*Source text:*
★ ★ ★ ★ ★

There is a longing among the dispossessed for an Eden that never was.  If we hadn't lost our family values, we wouldn't have lost our influence.  If we hadn't kowtowed to every special interest under the sun we'd still have our factory jobs and our pensions.  They hearken back to a time when people like themselves were prosperous and secure.  They find like-minded comfort in the pews of their Sunday services, where the preachers rail about the godlessness of liberals and the Democratic party.  They find like-minded comfort in hearing that their position in society isn't their fault.  The fault lies in the non-Christians that took over the country, the colleges, and the public schools.  This is what their preachers tell them and they believe it.

Outrage or discontent at being dispossessed, or at least in occupying a cultural role fraught with anxiety and economic uncertainty, is nothing unusual.  What makes the turn ironic, though, is the use of the pulpit to motivate persons to channel their cultural frustration into political change under the auspice of their Christian faith.  The turn is ironic because the very book upon which their discontent is fomented and channeled into political action commands tolerance and the separation of the religious from the political.  In this regard, their Christian faith is not in essence a faith in Christ as that faith is received and codified in the New Testament, but rather is a faith in the injury that the ascendant portion of the culture (or so they believe) did to them.  

Religion and politics become intertwined, patriotism becomes imbued with a particular religiosity because it is the only resource available that trumps the formal legal edifice that has allowed the newly ascendant to have risen above them.  The newly ascendant are the recipients of such hated policies as affirmative action or equal pay because the dispossessed consider these policies to be responsible for their plight.  The entanglement of religion and politics marks out the dispossessed from everyone else.  If you want to espouse Christianity, it will not be considered legitimate unless you also espouse discontent at being dispossessed.  Christianity will not be recognized as such if one adopts a nuanced position separating religion and politics.  Neither will patriotism be recognized as such if one advocates the separation of religion and politics.  So intertwined have the religious and the political become for this class that any person who does not hold like views cannot be patriotic because such a person belongs to the class that caused the dispossession in the first place.  Even resort to the New Testament itself is not sufficient to convince the dispossessed that they have accepted an inconsistent position because their identity and their complaint of injury are so firmly entrenched that if they were to accept New Testament teaching on tolerance and separating religion from politics that very identity would be compromised.  The dispossessed would have to accept that they cannot scapegoat liberals or immigrants or minorities for their own cultural or socioeconomic woes.

As a result, we do not find ourselves in the midst of great intellectual struggles with the teaching of Christ akin to those of Luther or Bonhoeffer. Instead, we find ourselves in the midst of what can appear to be a baffling struggle against intellectualism; a struggle characterized by the reflexive and dogmatic rather than the nuanced and thoughtful.  The struggle is ever more disturbing because of the dispossessed's bellicosity toward the rest of us.  And so we find ourselves in a nation founded on a belief that the religious and the political ought to be disentangled that in part finds support in the New Testament in which any attempt to espouse the separation of religion and politics brands one as unpatriotic regardless of the actual affection one feels for the nation.

Wednesday, June 13, 2012

Why Concentrated Wealth Hurts Society

Follow the link to a piece Robert Reich put up regarding an explanation for our current stagnant economy.

★ ★ ★ ★ ★

*Source material:*
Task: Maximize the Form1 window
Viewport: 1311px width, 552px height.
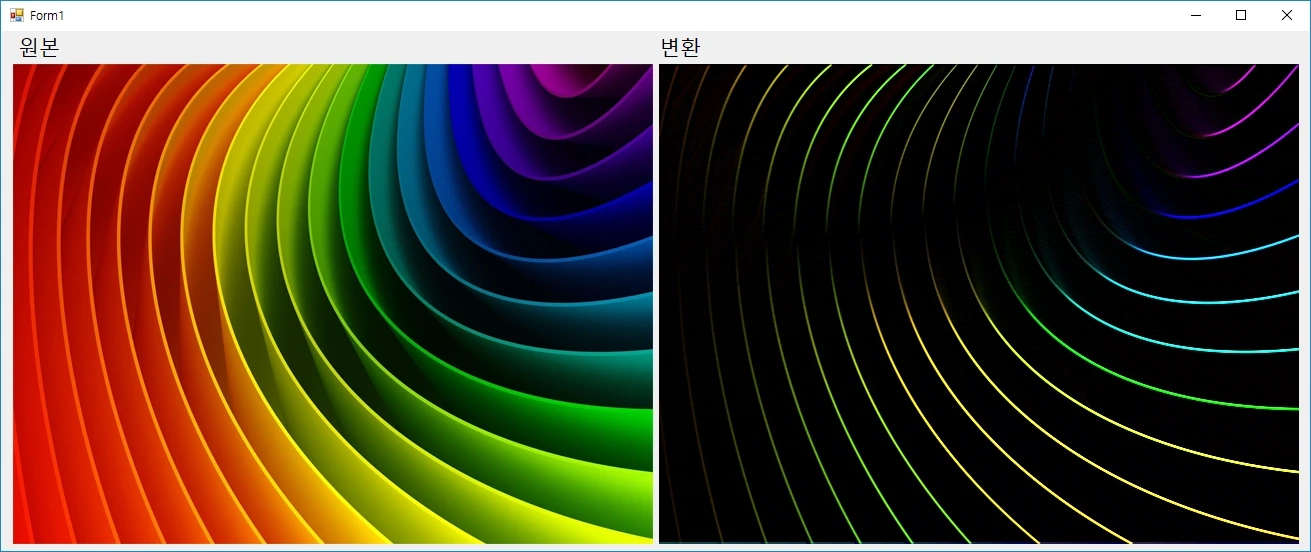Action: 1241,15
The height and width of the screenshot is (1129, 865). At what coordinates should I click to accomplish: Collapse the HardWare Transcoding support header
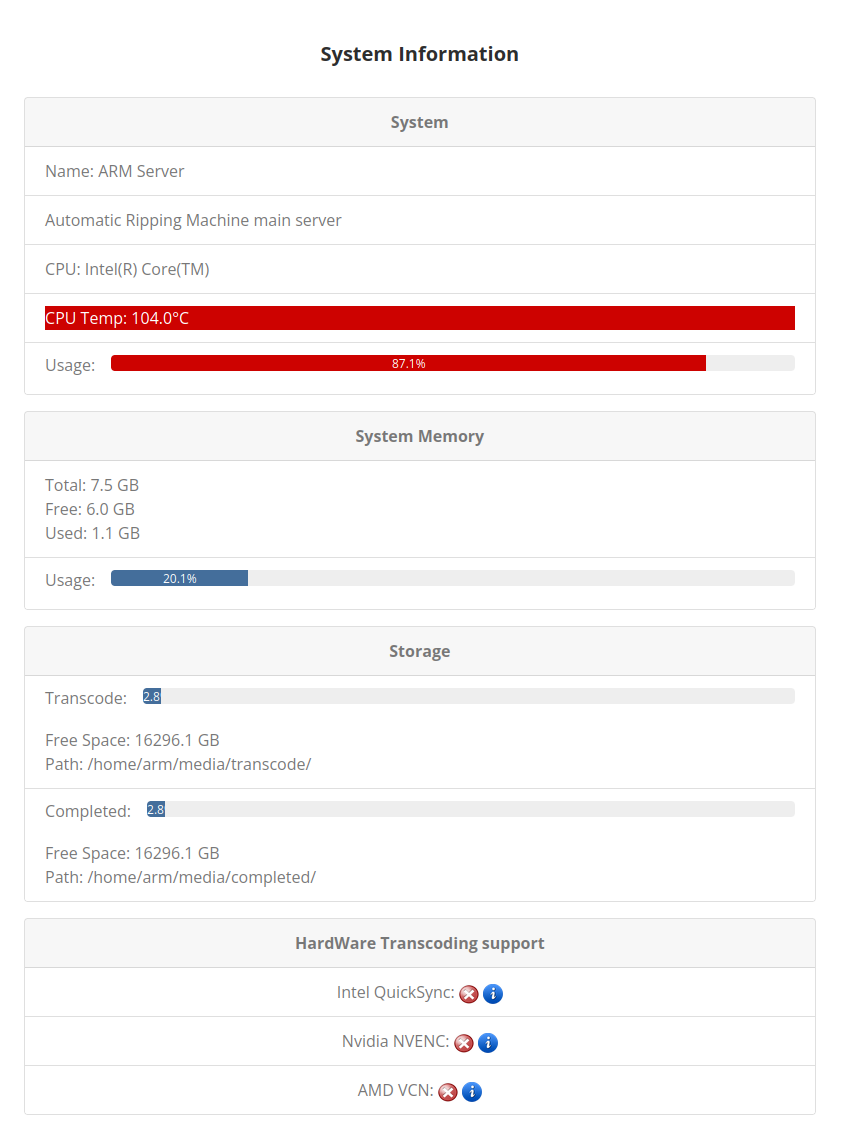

★ ★ ★ ★ ★

*Written problem 1:*
Which two figures does the source text name as examples of great intellectual struggles with the teaching of Christ?
*Written problem 2:*
Write out the source text from "Wednesday, June 13, 2012" to "current stagnant economy.".
Rely only on the source text, not the data.

*Exercise solution 1:*
Luther and Bonhoeffer.

*Exercise solution 2:*
Wednesday, June 13, 2012

Why Concentrated Wealth Hurts Society

Follow the link to a piece Robert Reich put up regarding an explanation for our current stagnant economy.